I was a blackout drinker. I gave up alcohol in my mid-20s because I was smart enough to realize that my drinking was not normal. But, I had my fill before then. I really can’t recall drinking being fun for me. And, the reality is that I can’t recall most of it. The times I drank are largely blocks of “lost” time. I just don’t remember a thing. Nothing…nada…black hole.
I know other blackout drinkers, but not all drinkers experience blackouts. And, not all blackout drinkers experienced blackouts like I did. I’m a small woman, and I don’t metabolize alcohol very well. I would blackout early, sometimes within just a few strong drinks. But, I would continue to function for hours. I know this because other people would tell me what I did. And, some of it would be pretty scary. Some of it would be funny, and we would all laugh about it. But it wasn’t funny for me…really. I was terrified.
I was in my late teens to early 20s, and I didn’t understand why I couldn’t remember long stretches of time and why I was seemingly functioning, walking around, driving, eating, and I couldn’t remember any of it. I didn’t know how to stop it from happening. More than anything I was afraid of seeing anyone who I had spent time with because I couldn’t remember what happened. I didn’t know if we argued, if we had a good time, if we shared any great conversations. I just didn’t know, and to “save face” I just avoided people. Inside, I was a scared little girl. And, I didn’t know what to do. So, I kept my secret and lived that story over and over again.
It’s been a long time since I’ve had a blackout. For a long time, I managed to keep the people I knew back then in the past. Then, Facebook came along. All of a sudden, my past and the people from my past started to show up on my computer. The first college friend that showed up threw me into a tailspin. I just didn’t know if I could face it. What on earth did people think of me back then? I was a lush? I was easy? I was nuts? I just had no idea how much they knew. And, I had no idea who knew what.
But, I sucked it up, and I decided to reconnect with those people and let the past be the past. Maybe they didn’t remember either. Maybe they were so focused on their shortcomings that they didn’t really notice mine or remember them. Then, one day, a man whose name and face I remember started “liking” my photos. I remembered him, and, of course, there was always the possibility that I may have spent time with him. But, I certainly didn’t remember it. And, I didn’t remember much interaction with him when I wasn’t drinking. We started to have conversations over text.

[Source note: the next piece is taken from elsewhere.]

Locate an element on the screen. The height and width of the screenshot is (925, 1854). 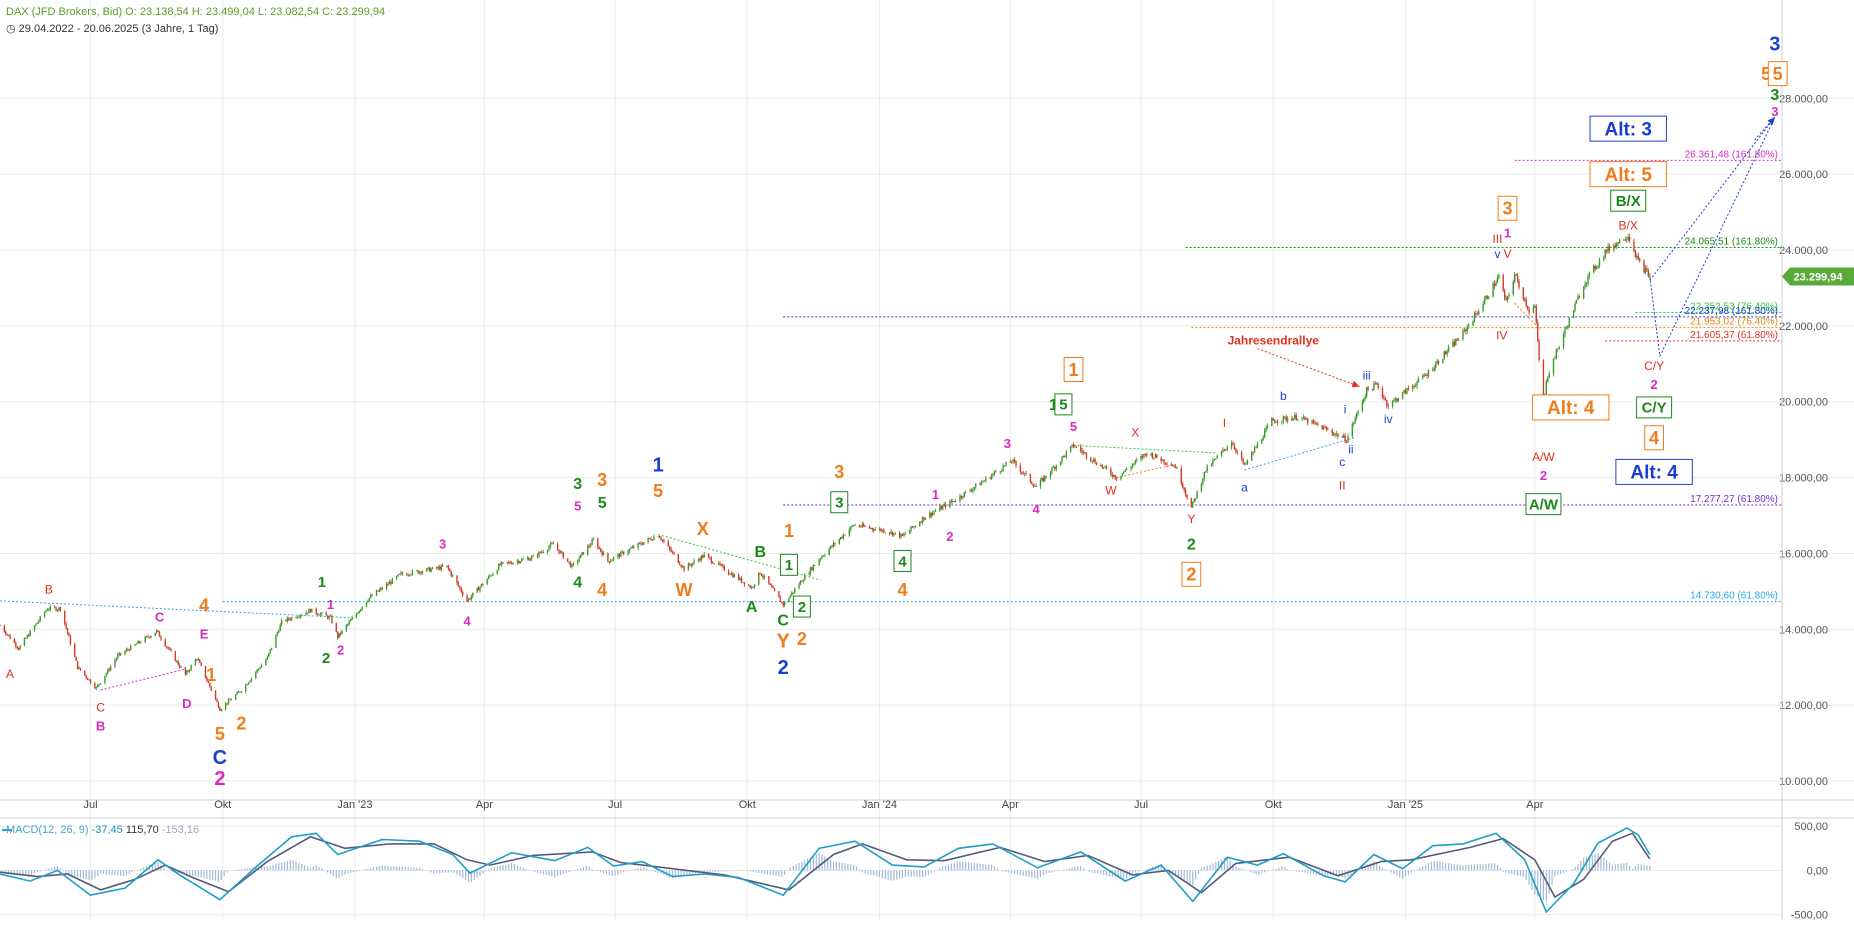
fib-level-label: 21.953,02 (76.40%) is located at coordinates (1734, 322).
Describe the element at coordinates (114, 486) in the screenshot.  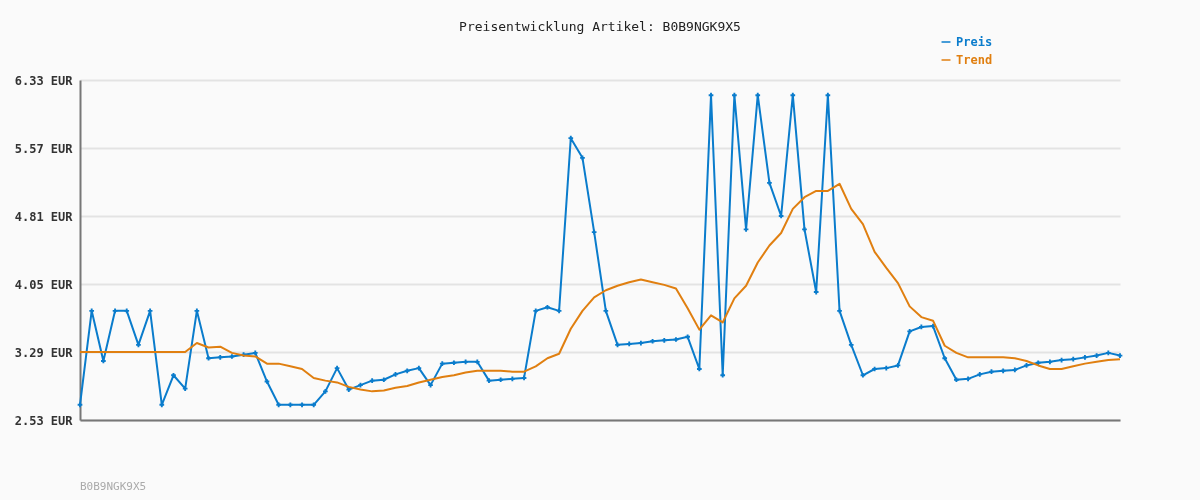
I see `text: B0B9NGK9X5` at that location.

As we discussed more, he finally said we had spent some time together and hung out in college. “Oh God,” I said. He laughed. My heart sank. I did not want to hear about this. I wanted the past buried. I wasn’t the same girl I was back then, and I was disgusted with her.
For some reason, he wanted to tell me about the night we were together. At first, I wanted to text back and tell him to stop…that I didn’t want to know these details. I mean, hell, this was 30 years ago!! But, I sensed there was a reason that this conversation was happening. I didn’t know if it was for me or for him, but it was happening for a REASON. I believe in a God who holds my hand through the pain. So, I read on as he texted me the events of that evening…”we had fun dancing.. and after dancing…you were a really sweet girl back then”. I asked him if he liked me, and he said, ” yes….I still do.” There were other details that don’t really mean that much to the story, but what began to happen inside of me was that I started to see that I might have been a “sweet girl”. Even though I didn’t remember, a man might have had fun dancing with me and actually liked me. I began to see a different possibility of who I was, of how others saw me, and of what may have happened on all of those invisible nights. The reality doesn’t really matter as much as what I began to feel inside.
I don’t know why this man showed up at this time to say these kind things to me, but I know that it has changed my vision of myself at an age where I really needed to love myself. I hated looking into that darkness and wondering what happened; and, now, I can look into those blank spaces and truthfully say that I wish I had that memory. It just might have been something really nice. It might have been a night worth remembering. I just might have been a girl worth remembering…..even 30 years later. What a gift….thank you..
What “gifts” have been given to you that have changed your life? What have you given others? Are there things you need to say or hear even 30 years later?